* [EXERCISE DETAILS]
Can you arrange the entries as a JSON list of strings, one string per line and no blank lines? Include only the part that opens with the first line of the entries and closes with the line containing "choose-partner-button: 相手を選ぶ is", both ends included.

Stored data
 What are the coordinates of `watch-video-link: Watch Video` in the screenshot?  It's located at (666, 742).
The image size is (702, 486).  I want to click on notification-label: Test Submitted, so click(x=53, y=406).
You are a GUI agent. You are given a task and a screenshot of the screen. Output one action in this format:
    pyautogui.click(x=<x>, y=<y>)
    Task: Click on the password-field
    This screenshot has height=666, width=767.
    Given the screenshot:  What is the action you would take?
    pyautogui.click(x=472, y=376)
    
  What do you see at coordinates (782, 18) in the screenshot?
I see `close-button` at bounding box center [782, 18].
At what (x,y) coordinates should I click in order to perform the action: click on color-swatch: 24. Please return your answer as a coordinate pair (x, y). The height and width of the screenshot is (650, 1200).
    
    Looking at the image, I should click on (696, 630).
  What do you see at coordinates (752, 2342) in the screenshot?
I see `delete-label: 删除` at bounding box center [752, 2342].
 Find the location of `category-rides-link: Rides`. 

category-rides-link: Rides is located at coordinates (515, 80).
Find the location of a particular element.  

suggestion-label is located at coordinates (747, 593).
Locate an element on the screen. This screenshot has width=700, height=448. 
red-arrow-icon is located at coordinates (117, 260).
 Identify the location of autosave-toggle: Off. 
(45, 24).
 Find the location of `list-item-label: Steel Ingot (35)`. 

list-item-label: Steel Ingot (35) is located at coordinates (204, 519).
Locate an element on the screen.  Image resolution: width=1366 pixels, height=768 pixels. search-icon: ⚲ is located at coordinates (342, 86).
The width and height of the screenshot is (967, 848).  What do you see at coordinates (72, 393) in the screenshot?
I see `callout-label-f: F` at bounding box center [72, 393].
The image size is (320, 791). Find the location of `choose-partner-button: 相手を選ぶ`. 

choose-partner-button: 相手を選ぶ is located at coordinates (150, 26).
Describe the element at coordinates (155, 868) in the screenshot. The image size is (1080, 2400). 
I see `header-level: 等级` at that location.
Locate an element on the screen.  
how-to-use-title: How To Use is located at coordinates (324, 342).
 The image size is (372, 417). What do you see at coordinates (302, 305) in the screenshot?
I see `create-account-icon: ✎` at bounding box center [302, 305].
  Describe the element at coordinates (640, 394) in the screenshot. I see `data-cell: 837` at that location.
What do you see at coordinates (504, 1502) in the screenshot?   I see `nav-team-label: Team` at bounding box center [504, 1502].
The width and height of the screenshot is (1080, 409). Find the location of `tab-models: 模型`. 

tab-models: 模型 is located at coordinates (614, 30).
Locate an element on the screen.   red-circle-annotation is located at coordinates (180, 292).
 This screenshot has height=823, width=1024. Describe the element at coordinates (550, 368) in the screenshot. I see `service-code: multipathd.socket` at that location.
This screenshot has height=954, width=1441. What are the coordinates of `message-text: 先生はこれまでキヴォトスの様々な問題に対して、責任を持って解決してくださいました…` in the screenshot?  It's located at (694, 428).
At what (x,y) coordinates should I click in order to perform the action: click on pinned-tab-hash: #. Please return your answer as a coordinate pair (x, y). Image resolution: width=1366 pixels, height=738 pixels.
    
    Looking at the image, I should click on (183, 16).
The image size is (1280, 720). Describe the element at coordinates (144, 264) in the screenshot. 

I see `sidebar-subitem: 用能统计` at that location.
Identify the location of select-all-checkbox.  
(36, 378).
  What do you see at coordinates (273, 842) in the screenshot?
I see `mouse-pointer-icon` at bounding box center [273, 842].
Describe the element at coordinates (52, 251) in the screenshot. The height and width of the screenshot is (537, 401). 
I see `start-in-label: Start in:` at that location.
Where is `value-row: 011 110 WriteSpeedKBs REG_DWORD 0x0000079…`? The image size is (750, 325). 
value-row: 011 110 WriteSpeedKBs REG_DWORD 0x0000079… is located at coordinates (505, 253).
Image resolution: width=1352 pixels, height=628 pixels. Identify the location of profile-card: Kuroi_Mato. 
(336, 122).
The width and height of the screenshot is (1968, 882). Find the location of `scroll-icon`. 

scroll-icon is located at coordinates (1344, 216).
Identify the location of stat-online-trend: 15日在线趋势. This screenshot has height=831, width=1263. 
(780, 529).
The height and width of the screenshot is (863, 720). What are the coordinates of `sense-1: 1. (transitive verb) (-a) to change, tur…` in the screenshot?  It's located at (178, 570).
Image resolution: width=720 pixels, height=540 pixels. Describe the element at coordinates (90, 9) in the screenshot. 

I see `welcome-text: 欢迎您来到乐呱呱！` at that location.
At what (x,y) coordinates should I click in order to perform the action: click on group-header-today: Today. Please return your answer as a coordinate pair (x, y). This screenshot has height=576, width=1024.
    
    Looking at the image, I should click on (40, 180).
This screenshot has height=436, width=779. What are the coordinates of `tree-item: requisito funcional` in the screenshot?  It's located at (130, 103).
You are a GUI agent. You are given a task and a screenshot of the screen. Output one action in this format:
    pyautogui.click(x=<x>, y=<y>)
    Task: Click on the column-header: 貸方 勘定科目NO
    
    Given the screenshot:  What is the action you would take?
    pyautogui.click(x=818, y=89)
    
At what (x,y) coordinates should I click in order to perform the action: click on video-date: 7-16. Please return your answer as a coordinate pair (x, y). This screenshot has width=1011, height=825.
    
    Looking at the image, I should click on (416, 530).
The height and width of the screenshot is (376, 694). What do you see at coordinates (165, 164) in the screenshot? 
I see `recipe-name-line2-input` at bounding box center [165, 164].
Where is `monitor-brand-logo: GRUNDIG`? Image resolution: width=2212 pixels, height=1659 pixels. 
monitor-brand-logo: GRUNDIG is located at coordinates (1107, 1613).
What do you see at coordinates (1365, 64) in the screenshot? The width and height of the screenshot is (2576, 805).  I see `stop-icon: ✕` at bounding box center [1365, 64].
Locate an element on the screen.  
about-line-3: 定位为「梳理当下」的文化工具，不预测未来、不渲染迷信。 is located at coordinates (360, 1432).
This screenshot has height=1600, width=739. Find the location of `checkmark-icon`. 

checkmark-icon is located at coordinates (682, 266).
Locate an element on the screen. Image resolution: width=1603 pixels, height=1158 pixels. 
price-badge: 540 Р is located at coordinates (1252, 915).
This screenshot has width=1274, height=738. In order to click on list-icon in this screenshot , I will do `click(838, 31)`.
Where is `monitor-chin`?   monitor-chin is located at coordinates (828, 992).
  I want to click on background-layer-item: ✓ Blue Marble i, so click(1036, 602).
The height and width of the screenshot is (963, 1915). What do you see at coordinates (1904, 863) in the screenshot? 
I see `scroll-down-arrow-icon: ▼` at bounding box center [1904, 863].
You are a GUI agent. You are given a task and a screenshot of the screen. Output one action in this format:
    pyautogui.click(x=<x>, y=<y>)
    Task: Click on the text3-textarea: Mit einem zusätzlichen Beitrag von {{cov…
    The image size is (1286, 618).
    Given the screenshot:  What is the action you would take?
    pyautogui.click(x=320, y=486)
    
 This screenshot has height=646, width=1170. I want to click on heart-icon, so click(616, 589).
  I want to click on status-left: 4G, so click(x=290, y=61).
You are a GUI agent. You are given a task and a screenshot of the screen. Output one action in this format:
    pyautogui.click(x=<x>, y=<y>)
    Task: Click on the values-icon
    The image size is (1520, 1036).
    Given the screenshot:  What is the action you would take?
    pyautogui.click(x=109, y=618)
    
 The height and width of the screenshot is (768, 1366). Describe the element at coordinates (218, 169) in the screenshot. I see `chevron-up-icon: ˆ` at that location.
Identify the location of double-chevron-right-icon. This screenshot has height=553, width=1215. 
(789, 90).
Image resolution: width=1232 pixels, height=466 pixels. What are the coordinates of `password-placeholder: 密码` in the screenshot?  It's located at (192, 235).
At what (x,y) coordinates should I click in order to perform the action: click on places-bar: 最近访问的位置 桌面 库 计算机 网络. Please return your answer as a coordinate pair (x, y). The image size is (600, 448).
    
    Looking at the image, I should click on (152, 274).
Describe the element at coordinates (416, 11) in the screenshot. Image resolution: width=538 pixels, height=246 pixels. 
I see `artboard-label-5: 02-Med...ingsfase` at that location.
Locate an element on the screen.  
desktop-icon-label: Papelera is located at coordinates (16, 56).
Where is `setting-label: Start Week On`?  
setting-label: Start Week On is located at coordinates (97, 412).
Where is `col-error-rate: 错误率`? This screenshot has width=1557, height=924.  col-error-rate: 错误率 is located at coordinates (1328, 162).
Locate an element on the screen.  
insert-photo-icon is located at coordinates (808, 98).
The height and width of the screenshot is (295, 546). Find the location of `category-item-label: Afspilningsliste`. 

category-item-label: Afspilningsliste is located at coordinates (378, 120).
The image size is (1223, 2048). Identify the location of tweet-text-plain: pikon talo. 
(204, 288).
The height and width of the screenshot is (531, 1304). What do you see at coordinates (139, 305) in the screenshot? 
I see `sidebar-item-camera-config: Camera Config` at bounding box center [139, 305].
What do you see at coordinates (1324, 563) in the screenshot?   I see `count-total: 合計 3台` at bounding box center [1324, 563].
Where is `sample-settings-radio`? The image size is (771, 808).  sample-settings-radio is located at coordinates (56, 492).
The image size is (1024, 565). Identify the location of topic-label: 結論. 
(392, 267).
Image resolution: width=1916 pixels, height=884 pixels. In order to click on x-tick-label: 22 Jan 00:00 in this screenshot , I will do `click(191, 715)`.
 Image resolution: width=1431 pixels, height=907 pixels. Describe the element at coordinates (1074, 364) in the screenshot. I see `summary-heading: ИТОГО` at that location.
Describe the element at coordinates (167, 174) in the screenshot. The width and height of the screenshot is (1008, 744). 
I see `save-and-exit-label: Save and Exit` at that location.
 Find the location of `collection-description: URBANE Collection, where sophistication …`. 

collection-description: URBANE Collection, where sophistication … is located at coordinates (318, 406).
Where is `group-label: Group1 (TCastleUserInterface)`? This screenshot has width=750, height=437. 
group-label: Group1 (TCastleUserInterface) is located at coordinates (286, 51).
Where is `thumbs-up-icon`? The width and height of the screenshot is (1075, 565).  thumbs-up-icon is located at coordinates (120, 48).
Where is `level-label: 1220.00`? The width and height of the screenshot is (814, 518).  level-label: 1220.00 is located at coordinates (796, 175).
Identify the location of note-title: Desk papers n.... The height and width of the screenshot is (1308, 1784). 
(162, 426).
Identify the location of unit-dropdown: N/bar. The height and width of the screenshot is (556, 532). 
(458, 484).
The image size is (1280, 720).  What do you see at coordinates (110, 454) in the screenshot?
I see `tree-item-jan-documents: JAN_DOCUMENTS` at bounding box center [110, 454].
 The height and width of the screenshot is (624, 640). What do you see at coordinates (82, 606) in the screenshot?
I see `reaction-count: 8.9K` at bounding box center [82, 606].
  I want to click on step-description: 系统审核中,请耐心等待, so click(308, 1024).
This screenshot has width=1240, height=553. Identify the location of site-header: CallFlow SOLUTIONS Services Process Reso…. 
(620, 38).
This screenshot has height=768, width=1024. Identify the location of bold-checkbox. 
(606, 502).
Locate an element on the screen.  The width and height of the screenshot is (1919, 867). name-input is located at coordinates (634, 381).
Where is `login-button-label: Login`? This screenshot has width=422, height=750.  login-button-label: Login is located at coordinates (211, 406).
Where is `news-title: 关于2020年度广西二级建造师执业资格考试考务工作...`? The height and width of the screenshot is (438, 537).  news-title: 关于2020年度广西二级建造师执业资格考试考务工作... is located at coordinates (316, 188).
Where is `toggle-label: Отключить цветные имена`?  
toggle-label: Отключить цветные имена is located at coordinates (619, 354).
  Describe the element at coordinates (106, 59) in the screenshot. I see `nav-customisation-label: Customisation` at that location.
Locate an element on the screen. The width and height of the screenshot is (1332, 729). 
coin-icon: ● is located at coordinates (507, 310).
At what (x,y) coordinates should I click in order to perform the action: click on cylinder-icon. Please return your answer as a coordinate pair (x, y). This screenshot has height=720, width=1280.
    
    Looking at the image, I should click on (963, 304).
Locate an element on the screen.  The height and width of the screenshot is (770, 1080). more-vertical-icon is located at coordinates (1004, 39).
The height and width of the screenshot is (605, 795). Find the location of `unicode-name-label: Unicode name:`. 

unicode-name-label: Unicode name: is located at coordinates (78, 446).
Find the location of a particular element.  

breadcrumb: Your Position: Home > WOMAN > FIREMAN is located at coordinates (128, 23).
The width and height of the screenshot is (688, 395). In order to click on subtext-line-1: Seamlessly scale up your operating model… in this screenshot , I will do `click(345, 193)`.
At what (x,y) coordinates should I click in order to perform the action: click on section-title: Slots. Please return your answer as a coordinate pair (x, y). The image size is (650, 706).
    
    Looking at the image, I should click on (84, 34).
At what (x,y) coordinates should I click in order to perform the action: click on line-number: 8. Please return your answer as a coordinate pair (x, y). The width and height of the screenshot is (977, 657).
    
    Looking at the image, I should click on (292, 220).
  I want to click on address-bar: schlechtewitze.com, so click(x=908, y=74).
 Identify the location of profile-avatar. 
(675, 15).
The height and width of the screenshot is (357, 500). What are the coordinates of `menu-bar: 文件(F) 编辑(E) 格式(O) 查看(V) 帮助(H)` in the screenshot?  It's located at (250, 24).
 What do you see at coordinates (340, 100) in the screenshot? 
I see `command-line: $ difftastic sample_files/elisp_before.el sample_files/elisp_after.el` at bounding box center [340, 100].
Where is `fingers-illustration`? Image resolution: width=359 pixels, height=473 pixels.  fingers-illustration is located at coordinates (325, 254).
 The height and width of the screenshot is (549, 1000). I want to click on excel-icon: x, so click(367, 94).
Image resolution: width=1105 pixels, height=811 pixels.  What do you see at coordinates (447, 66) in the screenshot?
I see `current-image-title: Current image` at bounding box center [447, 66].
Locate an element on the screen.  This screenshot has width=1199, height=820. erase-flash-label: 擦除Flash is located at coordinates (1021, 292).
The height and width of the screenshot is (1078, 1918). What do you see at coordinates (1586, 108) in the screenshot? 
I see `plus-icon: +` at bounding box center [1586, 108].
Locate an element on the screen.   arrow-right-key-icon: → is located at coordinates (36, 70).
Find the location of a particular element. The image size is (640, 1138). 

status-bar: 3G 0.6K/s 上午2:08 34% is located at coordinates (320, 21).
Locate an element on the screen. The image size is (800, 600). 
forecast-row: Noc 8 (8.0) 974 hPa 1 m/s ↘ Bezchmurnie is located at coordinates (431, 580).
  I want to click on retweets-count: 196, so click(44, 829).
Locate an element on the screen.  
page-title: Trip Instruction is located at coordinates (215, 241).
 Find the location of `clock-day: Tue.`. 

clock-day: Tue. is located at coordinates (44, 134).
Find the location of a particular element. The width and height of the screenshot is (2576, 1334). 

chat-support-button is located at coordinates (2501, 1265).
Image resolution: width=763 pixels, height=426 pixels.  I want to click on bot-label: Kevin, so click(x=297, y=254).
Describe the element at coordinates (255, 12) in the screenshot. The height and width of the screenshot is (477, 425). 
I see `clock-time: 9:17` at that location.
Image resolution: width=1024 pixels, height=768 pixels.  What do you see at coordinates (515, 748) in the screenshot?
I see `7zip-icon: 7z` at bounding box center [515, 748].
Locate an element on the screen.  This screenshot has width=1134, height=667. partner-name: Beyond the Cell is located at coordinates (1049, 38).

* [THE ANSWER]
[
  " What are the coordinates of `watch-video-link: Watch Video` in the screenshot?  It's located at (666, 742).",
  "The image size is (702, 486).  I want to click on notification-label: Test Submitted, so click(x=53, y=406).",
  "You are a GUI agent. You are given a task and a screenshot of the screen. Output one action in this format:",
  "    pyautogui.click(x=<x>, y=<y>)",
  "    Task: Click on the password-field",
  "    This screenshot has height=666, width=767.",
  "    Given the screenshot:  What is the action you would take?",
  "    pyautogui.click(x=472, y=376)",
  "  What do you see at coordinates (782, 18) in the screenshot?",
  "I see `close-button` at bounding box center [782, 18].",
  "At what (x,y) coordinates should I click in order to perform the action: click on color-swatch: 24. Please return your answer as a coordinate pair (x, y). The height and width of the screenshot is (650, 1200).",
  "    Looking at the image, I should click on (696, 630).",
  "  What do you see at coordinates (752, 2342) in the screenshot?",
  "I see `delete-label: 删除` at bounding box center [752, 2342].",
  " Find the location of `category-rides-link: Rides`. ",
  "category-rides-link: Rides is located at coordinates (515, 80).",
  "Find the location of a particular element.  ",
  "suggestion-label is located at coordinates (747, 593).",
  "Locate an element on the screen. This screenshot has width=700, height=448. ",
  "red-arrow-icon is located at coordinates (117, 260).",
  " Identify the location of autosave-toggle: Off. ",
  "(45, 24).",
  " Find the location of `list-item-label: Steel Ingot (35)`. ",
  "list-item-label: Steel Ingot (35) is located at coordinates (204, 519).",
  "Locate an element on the screen.  Image resolution: width=1366 pixels, height=768 pixels. search-icon: ⚲ is located at coordinates (342, 86).",
  "The width and height of the screenshot is (967, 848).  What do you see at coordinates (72, 393) in the screenshot?",
  "I see `callout-label-f: F` at bounding box center [72, 393].",
  "The image size is (320, 791). Find the location of `choose-partner-button: 相手を選ぶ`. ",
  "choose-partner-button: 相手を選ぶ is located at coordinates (150, 26)."
]